Modifiable sources of air pollution such as traffic, cooking, and electricity generation emissions can be modulated either by changing activity levels or source intensity. Although air pollution regulations typically target reducing emission factors rather than altering activity, the COVID-19 related closures offered a novel opportunity to observe and quantify the impact of activity levels of modifiable factors on ambient air pollution in real-time. We use data from a network of twenty-seven low-cost Real-time Affordable Multi-Pollutant (RAMP) sensor packages deployed throughout urban and suburban Pittsburgh along with data from EPA regulatory monitors. The RAMP locations were divided into four site groups based on land use (High Traffic, Urban Residential, Suburban Residential, and Industrial). Concentrations of PM2.5, CO, and NO2 following the COVID-related closures at each site group were compared to measurements from “business as usual” periods in March 2019 and 2020. Overall, PM2.5 concentrations decreased across the domain by 3 μg/m3. Intra-day variabilities of the pollutants were computed to attribute pollutant enhancements to specific emission sources (i.e. traffic and industrial emissions). There was no significant change in the industrial related intra-day variability of PM2.5 at the Industrial sites following the COVID-related closures.

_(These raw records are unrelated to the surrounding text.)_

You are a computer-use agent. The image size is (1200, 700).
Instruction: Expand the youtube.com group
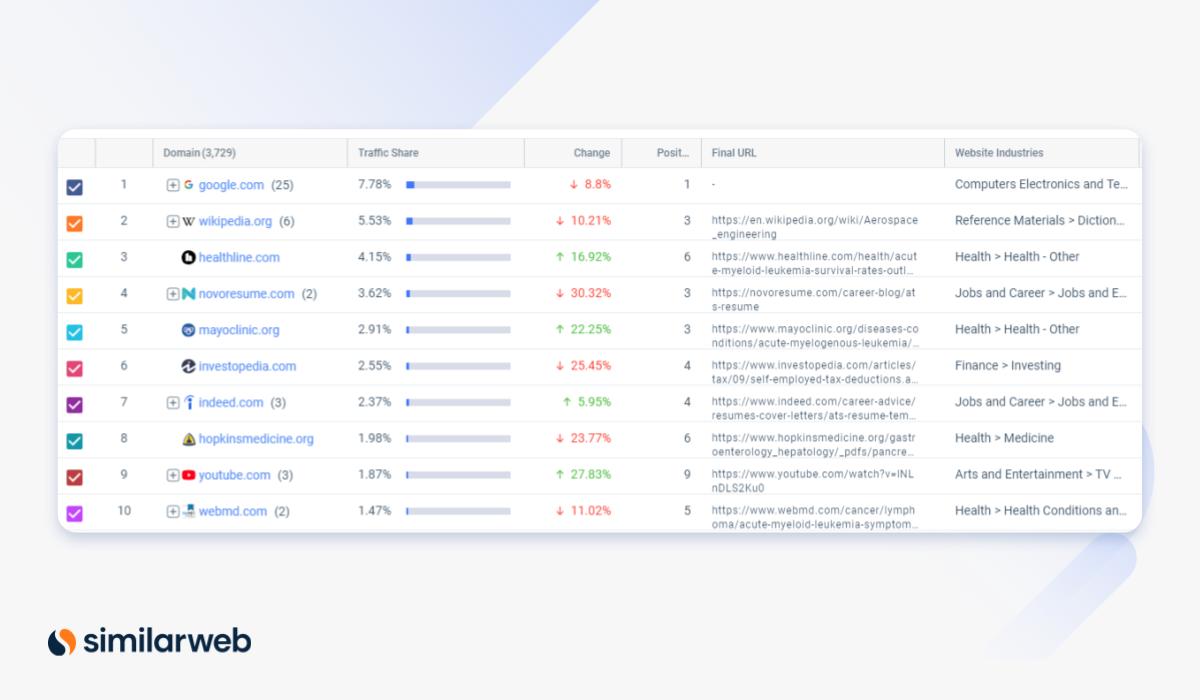pos(174,475)
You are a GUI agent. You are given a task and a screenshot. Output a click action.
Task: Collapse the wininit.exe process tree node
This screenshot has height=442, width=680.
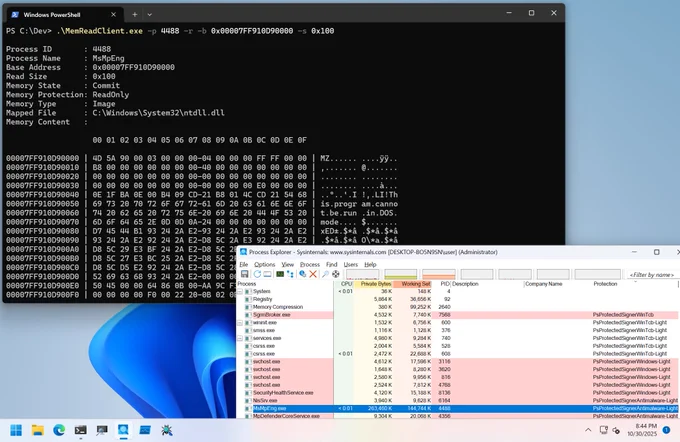click(242, 323)
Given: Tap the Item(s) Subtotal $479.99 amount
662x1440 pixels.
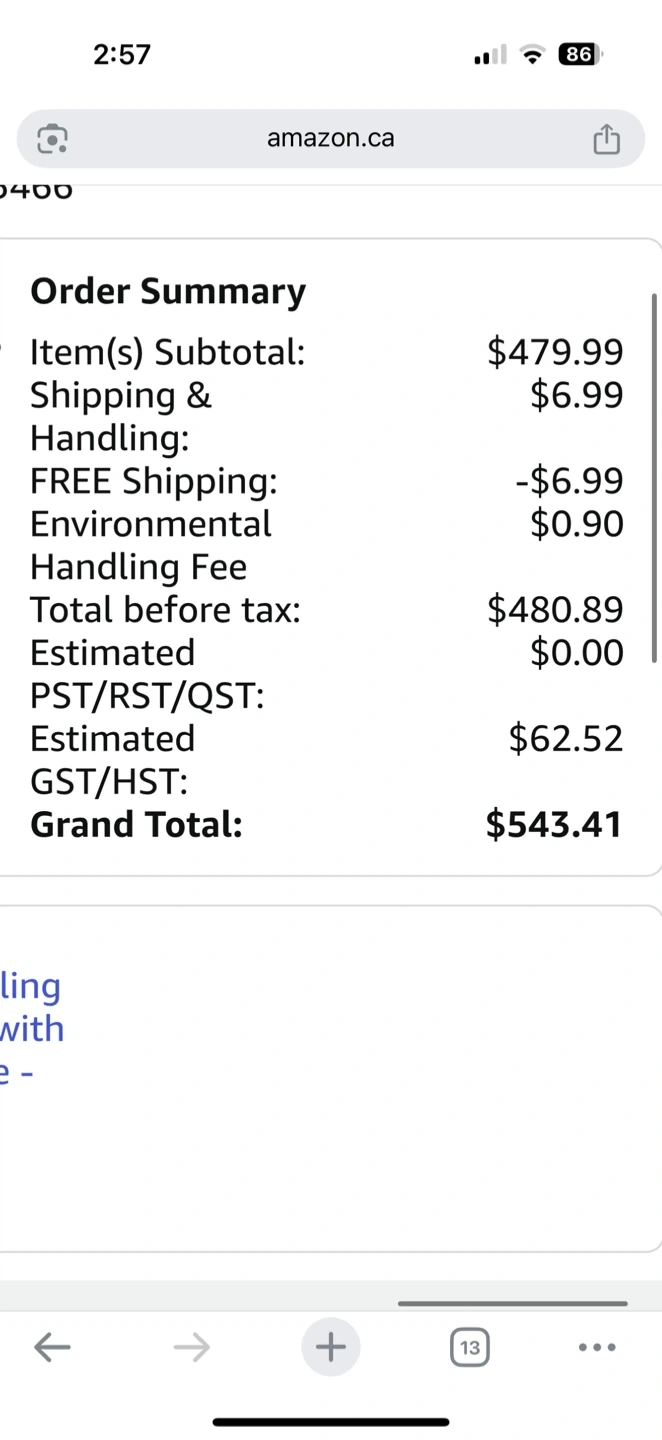Looking at the screenshot, I should 555,351.
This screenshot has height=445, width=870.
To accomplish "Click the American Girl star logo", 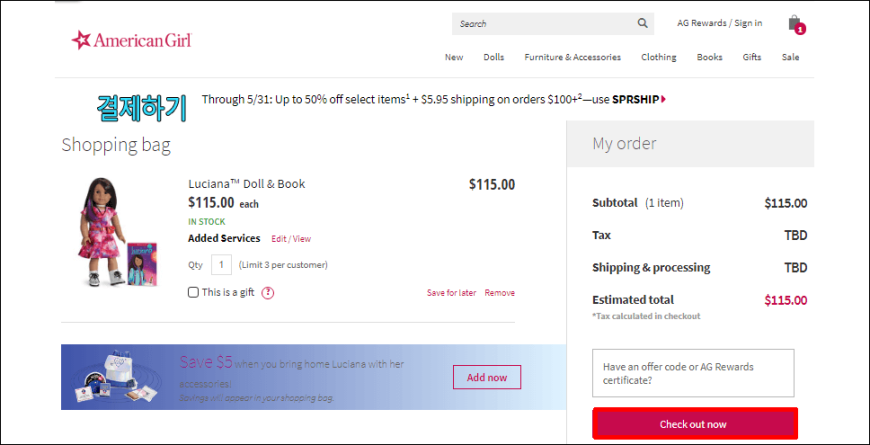I will 81,40.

The morning rush hour induced CO and NO2 concentrations at the High Traffic sites were reduced by 57% and 43%, respectively, which is consistent with the observed reduction in commuter traffic (~50%). The morning rush hour PM2.5 enhancement from traffic emissions fell from ~1.5 μg/m3 to ~0 μg/m3 across all site groups. This translates to a reduction of 0.125 μg/m3 in the daily average PM2.5 concentration. If PM2.5 National Ambient Air Quality Standards (NAAQS) are tightened these calculations shed light on to what extent reductions in traffic related emissions are able to aid in meeting more stringent regulations.